The Clock and Data Recovery unit (CDR) is the heart of the serial receiver.
It allows the conversion from incoming serial data to the parallel domain (in recovered data and in phase with the recovered clock).
The CDR controls the phase of the recovered clock by continuously measuring the data transitions.
If all of the configuration and signals requirements are satisfied, the CDR is able to converge to a LOCKED condition. However there is no signal to indicate that this condition has been met.
When can the recovered data be considered reliable?
Historically the correct received data has been the only solid method to understand that the CDR is locked.
Most of the data encoding schemes allow error detection on the receiver side and this has been used extensively as a flag for locked CDR.
However this method is not always applicable, and users might prefer to know from the CDR when the data is good, and not the other way around.

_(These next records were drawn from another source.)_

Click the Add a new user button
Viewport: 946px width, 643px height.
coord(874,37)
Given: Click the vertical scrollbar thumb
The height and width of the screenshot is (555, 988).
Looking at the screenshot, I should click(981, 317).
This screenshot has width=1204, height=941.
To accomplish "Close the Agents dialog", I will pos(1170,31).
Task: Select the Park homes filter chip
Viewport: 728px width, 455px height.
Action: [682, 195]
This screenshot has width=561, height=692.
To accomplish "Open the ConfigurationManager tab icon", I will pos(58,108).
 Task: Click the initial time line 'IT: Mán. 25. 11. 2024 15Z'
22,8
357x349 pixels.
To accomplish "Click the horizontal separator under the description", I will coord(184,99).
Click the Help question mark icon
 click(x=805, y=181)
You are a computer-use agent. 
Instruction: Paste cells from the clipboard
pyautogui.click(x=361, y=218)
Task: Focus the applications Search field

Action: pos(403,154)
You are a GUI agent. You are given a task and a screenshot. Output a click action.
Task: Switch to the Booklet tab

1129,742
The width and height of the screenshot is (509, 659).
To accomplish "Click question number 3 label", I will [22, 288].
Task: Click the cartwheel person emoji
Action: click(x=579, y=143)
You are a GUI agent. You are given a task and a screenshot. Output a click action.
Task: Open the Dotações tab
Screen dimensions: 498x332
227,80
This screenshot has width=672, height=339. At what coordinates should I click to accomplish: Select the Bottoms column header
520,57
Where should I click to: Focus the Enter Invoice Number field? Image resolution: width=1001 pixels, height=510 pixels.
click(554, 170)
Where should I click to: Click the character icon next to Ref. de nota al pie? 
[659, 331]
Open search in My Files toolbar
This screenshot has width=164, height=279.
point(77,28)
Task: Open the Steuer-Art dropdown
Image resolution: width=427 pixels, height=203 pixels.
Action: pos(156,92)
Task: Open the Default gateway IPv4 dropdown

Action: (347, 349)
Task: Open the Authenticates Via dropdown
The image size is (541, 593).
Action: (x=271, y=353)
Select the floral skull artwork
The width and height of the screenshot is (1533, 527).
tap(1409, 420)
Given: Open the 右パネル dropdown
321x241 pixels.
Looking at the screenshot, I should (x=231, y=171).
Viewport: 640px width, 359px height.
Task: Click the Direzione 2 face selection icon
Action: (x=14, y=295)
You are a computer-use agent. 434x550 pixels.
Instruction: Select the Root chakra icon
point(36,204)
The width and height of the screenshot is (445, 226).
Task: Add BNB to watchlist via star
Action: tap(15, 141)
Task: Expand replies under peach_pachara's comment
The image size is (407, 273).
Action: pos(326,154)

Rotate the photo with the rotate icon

Another tentative way to determine the "LOCKED" condition has been to probe the control signal of the CDR loop; in the "LOCKED" status this control signal is expected to have small changes.
This measurement cannot avoid many false positive or unstable conditions and it is generally not supported. When available, the RXCDRLOCK signal is marked as "reserved".
A real time comparison between data sampler and offset sampler is one viable solution for a true and general CDR LOCK determination.
When the CDR is locked to data, the transceiver samples the data far from the transitions. On the contrary, when the CDR is still not locked, the data transitions can cross the eye window in any position.
If the data sampler and offset sampler are always receiving the same information this means that no transition is crossing between the data sampler and offset sampler.
By setting a vertical offset = 0 and a horizontal offset equal to a few steps (much less than the expected eye width) a continuous measurement of the offset data errors will reveal any transition happening between the data sampler and offset sampler.
From this measurement it is possible to determine that the CDR is not sweeping.
The usage of the offset sampler is described in the transceiver User Guide - RX Margin Analysis as part of the more general Eye Scan.